To help ease the cost of replacing water-logged property, the government is considering waiving a 40 percent tax on imported goods. The tax, levied on goods such as furniture, appliances and equipment, is the only one collected by Bahamian officials.
``Our prime minister [Hubert Ingraham] feels pretty strongly about this and indicated that the waiver is likely to happen soon,'' said Smith, adding that it could be finalized by the end of the week.
Smith said residents affected by the storm will also be able to apply for emergency assistance from the government's hurricane relief fund.

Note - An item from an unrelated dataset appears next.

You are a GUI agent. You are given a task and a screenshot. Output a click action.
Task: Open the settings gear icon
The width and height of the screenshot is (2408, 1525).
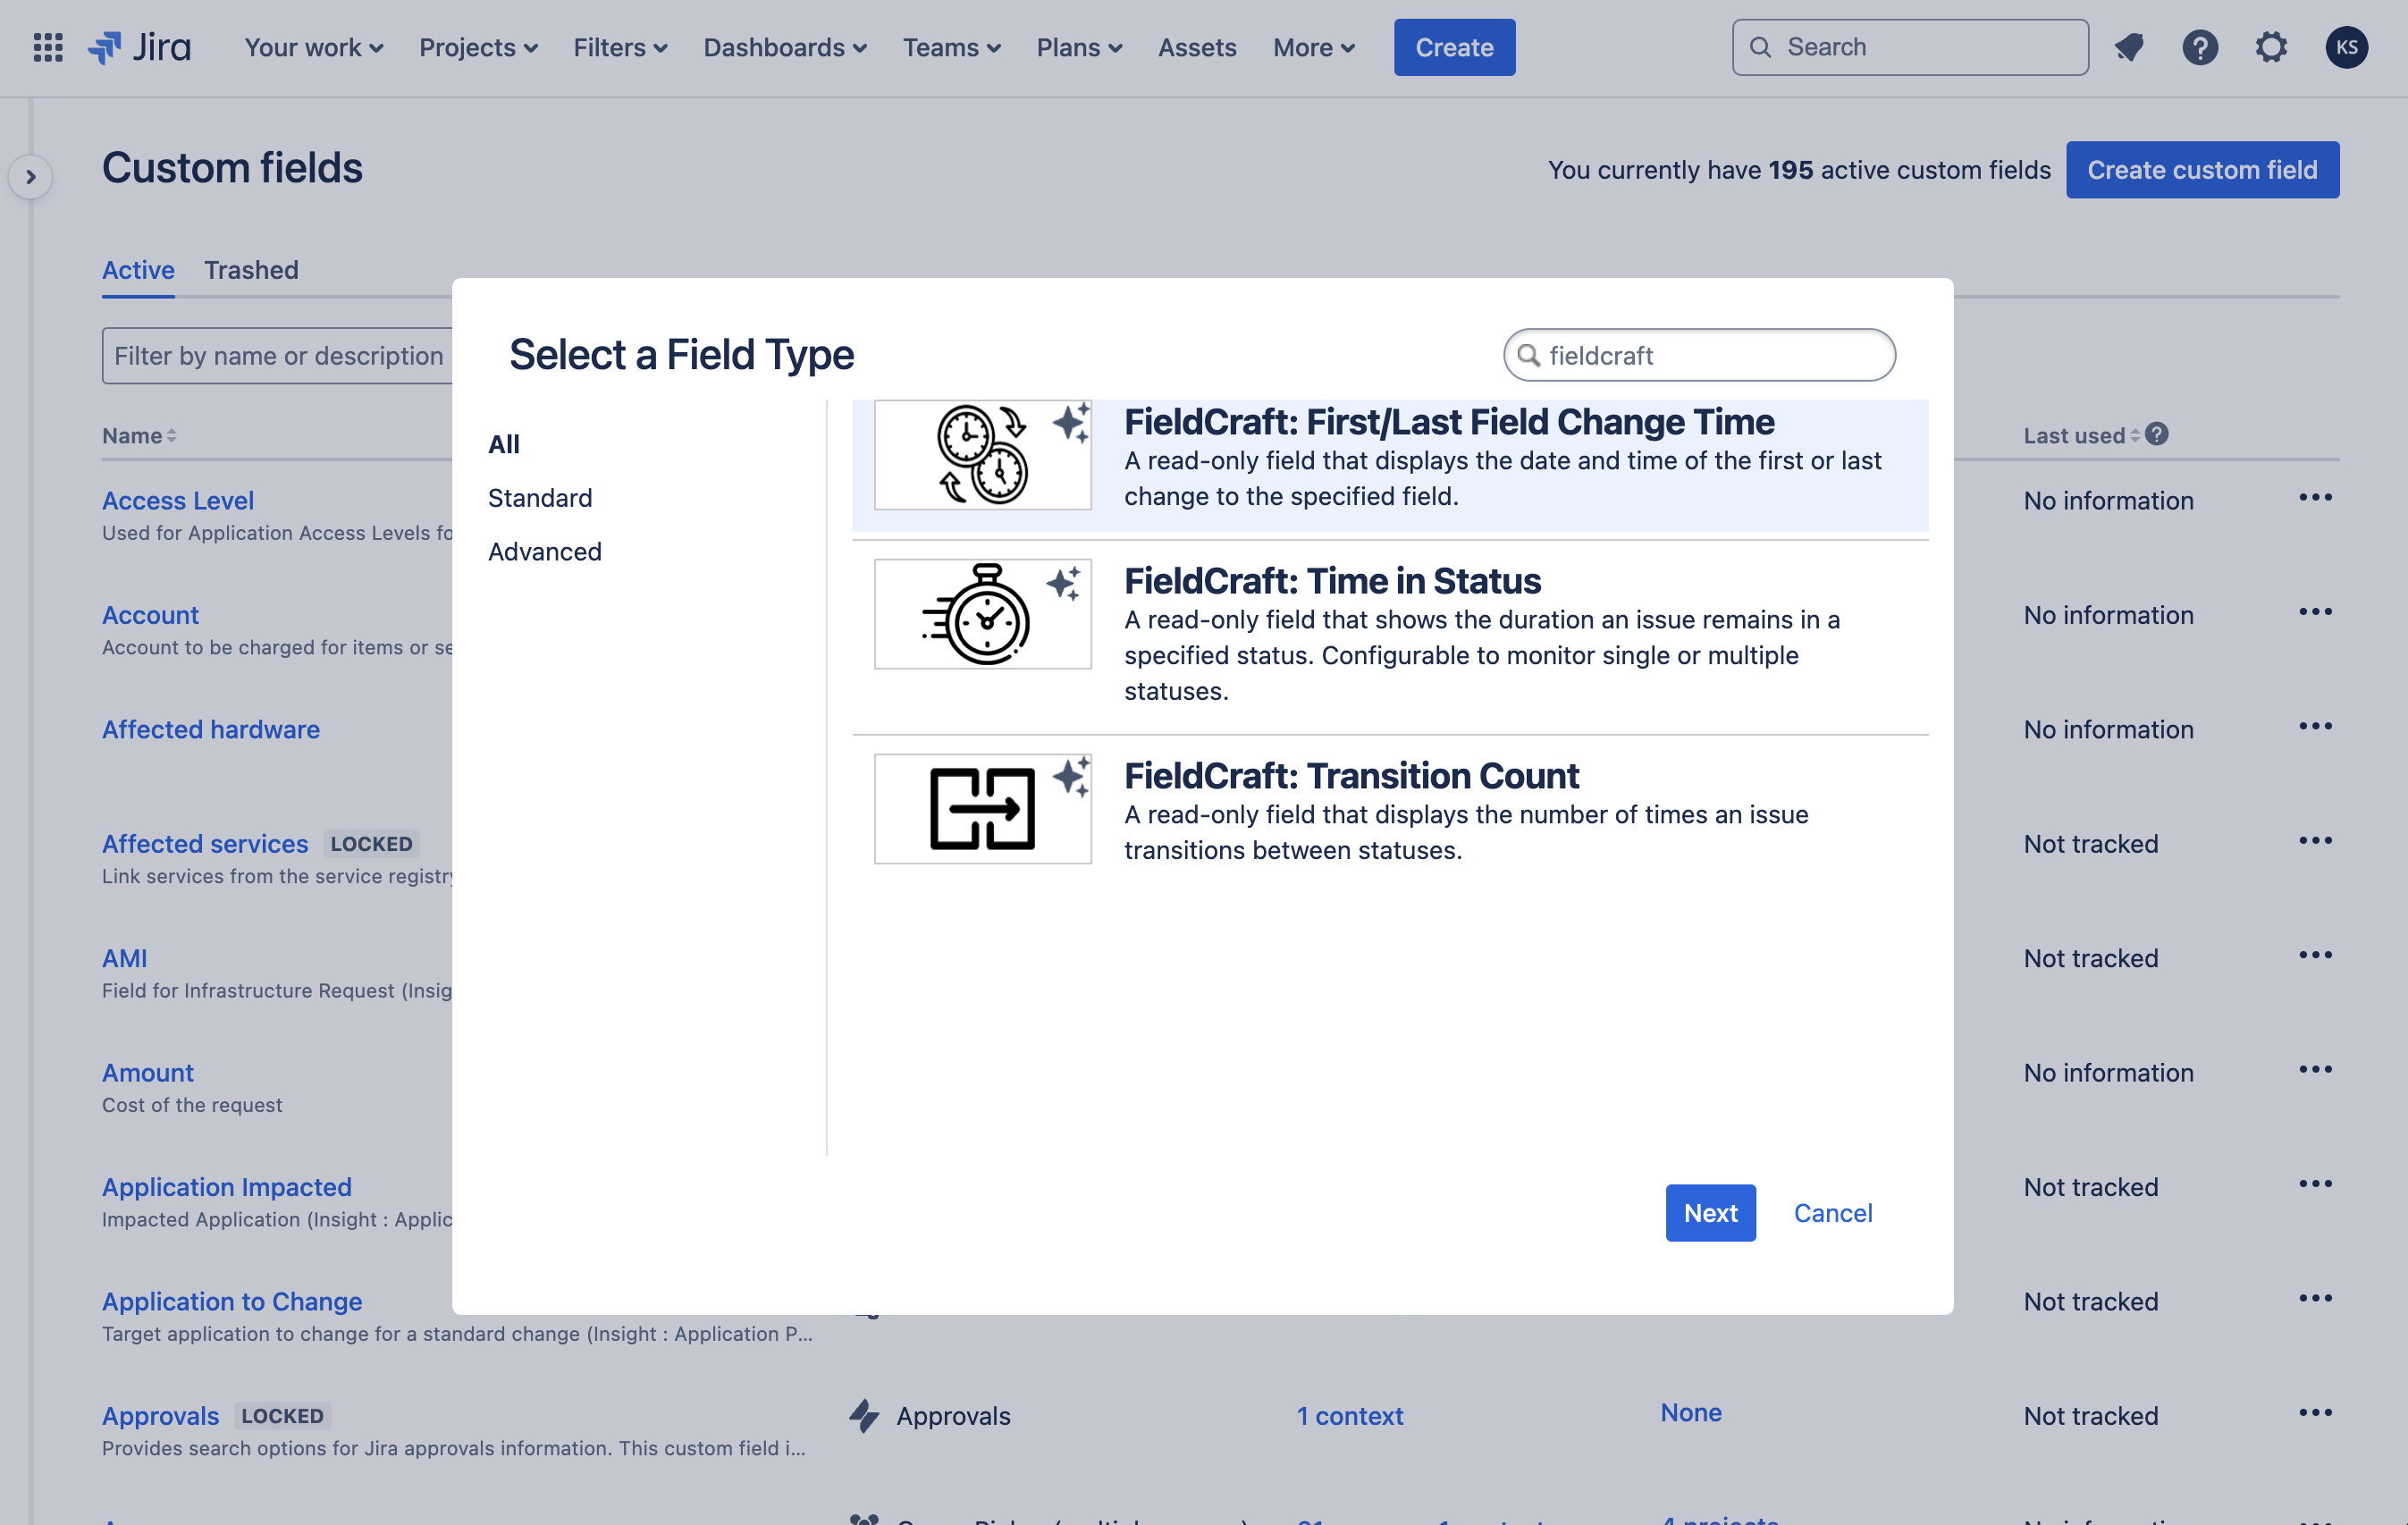2271,47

Hurricane Michelle blazed a trail of death and destruction in Honduras, Nicaragua, Cuba, Jamaica and the Bahamas.
Final damage estimates for the Bahamas are not complete yet, but New Providence, home to the capital city of Nassau, was the hardest hit.
Popular hotels including the Sheraton Grand and the Ocean Club on Paradise Island were forced to close for renovations after the hurricane.
Adrian Archer, a spokesman with the Tourism Ministry, said that tourism, the No. 1 revenue producer for the 700 islands in the chain, is holding strong.
One good bit of news: Boy band N' Sync will tape its Thanksgiving Day special at the Atlantis Resort on Paradise Island on Thursday.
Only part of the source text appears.